WORK INSTRUCTION: Which lines in the records below include the word "browser"? Report each of them in full.

─── GIVEN DATA

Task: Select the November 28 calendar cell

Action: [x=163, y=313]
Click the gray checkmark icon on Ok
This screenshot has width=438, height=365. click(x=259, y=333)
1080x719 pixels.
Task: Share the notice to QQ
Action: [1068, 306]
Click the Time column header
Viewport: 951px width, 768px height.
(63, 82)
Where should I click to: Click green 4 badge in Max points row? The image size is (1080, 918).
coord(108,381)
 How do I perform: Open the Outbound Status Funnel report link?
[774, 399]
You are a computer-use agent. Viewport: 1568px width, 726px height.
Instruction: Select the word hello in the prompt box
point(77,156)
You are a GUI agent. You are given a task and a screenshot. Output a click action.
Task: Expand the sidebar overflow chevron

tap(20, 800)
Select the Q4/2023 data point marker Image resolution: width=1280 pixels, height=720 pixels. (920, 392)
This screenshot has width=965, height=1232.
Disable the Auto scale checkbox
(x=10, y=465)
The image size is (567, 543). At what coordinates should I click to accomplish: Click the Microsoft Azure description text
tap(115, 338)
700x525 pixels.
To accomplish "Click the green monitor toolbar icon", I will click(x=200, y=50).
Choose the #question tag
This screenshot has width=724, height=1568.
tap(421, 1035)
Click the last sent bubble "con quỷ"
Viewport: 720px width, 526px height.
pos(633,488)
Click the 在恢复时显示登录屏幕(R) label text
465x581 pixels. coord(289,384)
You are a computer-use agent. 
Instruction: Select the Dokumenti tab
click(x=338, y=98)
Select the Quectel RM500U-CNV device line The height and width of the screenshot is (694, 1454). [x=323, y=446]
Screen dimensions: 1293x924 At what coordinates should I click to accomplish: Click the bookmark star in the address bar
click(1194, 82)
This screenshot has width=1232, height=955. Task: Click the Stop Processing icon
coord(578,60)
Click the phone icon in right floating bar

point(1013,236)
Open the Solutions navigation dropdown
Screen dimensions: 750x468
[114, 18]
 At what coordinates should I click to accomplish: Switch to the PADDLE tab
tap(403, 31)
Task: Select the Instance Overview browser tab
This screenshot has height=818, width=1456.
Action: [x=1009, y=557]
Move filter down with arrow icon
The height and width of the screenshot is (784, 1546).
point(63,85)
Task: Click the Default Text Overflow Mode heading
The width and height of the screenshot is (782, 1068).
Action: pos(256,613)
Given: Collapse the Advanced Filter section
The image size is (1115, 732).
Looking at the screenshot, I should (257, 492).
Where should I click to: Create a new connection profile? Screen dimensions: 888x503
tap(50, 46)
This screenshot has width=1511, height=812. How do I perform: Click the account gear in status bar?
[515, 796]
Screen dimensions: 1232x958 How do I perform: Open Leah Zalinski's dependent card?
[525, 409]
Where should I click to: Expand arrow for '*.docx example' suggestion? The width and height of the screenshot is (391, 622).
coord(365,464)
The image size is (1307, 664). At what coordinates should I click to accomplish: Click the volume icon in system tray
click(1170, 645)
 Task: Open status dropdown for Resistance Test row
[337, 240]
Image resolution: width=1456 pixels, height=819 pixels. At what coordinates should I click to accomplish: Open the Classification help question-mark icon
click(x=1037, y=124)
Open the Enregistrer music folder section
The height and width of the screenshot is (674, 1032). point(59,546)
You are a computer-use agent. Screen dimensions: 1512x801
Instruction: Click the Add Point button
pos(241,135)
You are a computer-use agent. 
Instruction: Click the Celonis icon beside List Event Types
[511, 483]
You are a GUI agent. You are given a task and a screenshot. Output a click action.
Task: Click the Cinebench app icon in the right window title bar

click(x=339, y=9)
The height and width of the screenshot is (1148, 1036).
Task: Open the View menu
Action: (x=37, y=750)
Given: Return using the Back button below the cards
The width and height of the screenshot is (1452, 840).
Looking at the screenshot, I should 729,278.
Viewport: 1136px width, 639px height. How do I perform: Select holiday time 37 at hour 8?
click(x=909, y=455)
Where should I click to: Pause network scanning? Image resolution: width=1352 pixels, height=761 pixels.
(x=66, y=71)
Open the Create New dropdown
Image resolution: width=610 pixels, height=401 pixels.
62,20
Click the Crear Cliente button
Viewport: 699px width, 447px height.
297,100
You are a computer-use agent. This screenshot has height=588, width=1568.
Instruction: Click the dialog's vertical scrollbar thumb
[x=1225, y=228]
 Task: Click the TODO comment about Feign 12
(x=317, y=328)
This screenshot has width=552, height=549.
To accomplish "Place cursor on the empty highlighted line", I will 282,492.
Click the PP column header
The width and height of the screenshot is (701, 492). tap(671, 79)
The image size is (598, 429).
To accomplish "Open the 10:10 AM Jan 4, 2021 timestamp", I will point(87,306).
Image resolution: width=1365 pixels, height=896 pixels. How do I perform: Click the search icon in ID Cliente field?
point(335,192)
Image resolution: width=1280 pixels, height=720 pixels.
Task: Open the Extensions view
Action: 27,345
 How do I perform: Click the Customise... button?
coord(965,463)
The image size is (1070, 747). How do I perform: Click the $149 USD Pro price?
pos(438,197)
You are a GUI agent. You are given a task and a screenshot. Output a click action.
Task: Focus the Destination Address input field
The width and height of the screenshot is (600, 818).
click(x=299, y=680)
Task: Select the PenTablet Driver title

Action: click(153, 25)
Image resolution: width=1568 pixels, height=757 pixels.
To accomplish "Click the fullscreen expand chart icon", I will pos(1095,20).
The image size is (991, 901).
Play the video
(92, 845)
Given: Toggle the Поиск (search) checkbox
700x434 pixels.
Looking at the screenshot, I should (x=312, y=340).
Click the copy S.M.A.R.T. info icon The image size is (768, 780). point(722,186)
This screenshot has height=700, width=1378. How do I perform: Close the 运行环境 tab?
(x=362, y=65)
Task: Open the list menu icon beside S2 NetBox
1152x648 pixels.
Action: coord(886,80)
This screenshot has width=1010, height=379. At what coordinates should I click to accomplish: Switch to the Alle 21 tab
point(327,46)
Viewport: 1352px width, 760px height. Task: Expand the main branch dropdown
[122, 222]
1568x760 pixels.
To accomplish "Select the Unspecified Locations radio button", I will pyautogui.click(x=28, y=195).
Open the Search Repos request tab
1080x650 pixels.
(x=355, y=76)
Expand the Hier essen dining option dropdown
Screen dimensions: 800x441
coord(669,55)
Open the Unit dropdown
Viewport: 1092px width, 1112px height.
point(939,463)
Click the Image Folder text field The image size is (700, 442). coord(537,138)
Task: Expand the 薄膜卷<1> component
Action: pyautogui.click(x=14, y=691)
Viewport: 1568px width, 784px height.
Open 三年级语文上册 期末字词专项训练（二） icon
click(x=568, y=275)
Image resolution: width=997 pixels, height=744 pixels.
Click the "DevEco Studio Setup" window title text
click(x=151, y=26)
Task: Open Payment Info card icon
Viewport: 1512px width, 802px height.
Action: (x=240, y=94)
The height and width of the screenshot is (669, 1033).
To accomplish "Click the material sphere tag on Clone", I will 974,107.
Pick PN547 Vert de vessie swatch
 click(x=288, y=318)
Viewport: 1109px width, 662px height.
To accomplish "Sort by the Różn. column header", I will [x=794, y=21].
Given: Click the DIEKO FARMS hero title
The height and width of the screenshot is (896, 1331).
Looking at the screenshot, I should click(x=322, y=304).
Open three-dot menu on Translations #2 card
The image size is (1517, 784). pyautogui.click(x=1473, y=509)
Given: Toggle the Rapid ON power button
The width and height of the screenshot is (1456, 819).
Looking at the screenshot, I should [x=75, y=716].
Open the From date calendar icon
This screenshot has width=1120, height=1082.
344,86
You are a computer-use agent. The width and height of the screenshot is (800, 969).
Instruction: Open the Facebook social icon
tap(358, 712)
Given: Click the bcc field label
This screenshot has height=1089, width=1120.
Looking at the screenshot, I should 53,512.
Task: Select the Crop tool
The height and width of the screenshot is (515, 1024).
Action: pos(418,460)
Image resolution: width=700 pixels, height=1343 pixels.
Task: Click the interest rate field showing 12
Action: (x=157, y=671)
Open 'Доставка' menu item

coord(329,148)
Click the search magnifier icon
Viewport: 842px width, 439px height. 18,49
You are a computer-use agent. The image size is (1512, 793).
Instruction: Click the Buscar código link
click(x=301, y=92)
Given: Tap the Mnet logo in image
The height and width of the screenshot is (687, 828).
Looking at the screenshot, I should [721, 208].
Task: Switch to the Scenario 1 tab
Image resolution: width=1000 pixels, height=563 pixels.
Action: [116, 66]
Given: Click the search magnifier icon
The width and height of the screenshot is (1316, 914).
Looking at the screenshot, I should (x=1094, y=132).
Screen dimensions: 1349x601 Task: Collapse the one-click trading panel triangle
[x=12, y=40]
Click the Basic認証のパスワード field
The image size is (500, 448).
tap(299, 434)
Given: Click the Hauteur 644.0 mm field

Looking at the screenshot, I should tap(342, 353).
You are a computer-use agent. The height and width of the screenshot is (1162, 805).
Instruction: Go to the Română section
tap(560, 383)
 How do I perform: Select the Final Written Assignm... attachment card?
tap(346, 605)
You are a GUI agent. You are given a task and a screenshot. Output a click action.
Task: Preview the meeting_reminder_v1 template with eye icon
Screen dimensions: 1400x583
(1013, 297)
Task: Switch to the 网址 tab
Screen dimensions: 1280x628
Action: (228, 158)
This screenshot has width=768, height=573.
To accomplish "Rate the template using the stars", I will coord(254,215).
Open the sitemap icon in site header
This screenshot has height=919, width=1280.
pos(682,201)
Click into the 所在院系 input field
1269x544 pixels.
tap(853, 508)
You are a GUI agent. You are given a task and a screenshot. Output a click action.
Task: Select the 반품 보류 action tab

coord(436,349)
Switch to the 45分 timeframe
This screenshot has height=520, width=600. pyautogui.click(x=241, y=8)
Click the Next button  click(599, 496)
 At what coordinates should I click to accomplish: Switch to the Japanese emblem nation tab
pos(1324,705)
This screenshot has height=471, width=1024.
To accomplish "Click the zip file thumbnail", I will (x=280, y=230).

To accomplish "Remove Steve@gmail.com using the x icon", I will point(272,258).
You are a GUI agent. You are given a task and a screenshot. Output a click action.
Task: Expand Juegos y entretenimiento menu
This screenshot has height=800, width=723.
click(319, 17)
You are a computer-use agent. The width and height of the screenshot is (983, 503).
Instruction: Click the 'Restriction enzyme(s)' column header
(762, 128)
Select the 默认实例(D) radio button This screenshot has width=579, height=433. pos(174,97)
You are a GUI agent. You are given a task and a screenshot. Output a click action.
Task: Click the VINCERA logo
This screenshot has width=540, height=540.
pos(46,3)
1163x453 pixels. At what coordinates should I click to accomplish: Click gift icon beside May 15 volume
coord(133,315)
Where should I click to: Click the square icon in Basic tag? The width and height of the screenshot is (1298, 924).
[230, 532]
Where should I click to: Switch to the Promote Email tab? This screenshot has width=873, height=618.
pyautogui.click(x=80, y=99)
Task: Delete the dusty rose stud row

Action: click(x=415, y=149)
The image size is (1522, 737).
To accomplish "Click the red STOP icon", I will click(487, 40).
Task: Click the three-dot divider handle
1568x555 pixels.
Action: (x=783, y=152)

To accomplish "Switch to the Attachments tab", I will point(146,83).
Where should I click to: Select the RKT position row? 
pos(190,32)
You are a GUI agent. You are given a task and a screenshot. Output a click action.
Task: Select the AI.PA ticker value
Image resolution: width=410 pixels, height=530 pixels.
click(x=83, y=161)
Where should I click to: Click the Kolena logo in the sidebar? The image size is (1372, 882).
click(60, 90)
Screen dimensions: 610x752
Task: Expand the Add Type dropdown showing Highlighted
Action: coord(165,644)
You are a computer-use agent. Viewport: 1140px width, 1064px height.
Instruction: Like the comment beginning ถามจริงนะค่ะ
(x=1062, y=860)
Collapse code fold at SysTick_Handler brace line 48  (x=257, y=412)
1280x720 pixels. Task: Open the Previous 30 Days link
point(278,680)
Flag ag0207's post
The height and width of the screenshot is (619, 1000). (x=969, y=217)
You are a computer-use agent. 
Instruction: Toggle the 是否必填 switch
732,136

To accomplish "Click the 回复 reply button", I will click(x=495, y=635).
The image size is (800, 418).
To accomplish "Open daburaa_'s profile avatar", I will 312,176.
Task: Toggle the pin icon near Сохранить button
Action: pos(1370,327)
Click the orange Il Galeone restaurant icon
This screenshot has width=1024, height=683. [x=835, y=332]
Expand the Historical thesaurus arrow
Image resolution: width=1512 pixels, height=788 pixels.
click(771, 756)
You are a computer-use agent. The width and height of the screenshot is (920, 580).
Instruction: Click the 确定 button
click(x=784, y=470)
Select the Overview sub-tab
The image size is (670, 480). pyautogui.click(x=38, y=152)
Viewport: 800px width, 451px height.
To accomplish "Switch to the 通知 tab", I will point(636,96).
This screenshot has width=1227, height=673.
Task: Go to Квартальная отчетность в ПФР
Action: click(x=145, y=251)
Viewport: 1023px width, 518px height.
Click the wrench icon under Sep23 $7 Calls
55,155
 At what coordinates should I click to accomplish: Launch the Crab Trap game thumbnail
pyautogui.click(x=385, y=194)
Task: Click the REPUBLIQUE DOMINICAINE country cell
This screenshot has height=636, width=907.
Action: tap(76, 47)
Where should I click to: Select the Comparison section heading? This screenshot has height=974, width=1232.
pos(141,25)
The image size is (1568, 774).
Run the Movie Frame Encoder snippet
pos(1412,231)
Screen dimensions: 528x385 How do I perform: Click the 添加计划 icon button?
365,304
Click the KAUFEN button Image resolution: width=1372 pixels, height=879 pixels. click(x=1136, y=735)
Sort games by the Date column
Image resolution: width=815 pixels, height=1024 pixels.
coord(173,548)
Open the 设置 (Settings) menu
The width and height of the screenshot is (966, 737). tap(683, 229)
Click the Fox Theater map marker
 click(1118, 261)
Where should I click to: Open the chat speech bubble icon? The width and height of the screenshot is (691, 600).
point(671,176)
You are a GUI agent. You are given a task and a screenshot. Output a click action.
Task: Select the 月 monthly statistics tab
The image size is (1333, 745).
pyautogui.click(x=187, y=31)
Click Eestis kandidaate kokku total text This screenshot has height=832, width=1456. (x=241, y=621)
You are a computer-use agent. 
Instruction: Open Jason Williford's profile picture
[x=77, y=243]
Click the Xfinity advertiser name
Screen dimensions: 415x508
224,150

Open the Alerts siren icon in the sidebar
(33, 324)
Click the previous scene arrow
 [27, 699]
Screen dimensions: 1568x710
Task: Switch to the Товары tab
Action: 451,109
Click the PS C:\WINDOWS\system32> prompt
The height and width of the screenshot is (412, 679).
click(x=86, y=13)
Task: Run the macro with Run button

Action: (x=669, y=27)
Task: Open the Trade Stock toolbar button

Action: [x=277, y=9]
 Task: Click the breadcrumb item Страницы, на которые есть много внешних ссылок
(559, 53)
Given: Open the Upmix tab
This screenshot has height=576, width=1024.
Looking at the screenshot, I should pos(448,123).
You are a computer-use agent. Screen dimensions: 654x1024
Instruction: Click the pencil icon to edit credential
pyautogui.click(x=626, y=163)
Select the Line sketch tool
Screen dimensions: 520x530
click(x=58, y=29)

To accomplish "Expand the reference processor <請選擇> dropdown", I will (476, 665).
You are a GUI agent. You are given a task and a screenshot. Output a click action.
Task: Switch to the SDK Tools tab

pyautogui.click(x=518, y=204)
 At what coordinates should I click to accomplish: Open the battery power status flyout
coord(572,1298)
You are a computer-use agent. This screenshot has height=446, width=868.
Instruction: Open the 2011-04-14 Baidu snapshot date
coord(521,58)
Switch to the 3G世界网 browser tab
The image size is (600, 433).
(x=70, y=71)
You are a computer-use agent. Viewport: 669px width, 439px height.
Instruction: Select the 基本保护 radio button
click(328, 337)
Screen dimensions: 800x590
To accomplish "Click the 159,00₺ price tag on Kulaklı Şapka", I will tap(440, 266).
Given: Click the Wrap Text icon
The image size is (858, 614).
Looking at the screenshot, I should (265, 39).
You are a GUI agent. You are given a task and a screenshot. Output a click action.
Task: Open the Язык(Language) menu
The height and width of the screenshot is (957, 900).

──────

ANSWER TO THIS TASK:
Task: Select the Instance Overview browser tab
Switch to the 3G世界网 browser tab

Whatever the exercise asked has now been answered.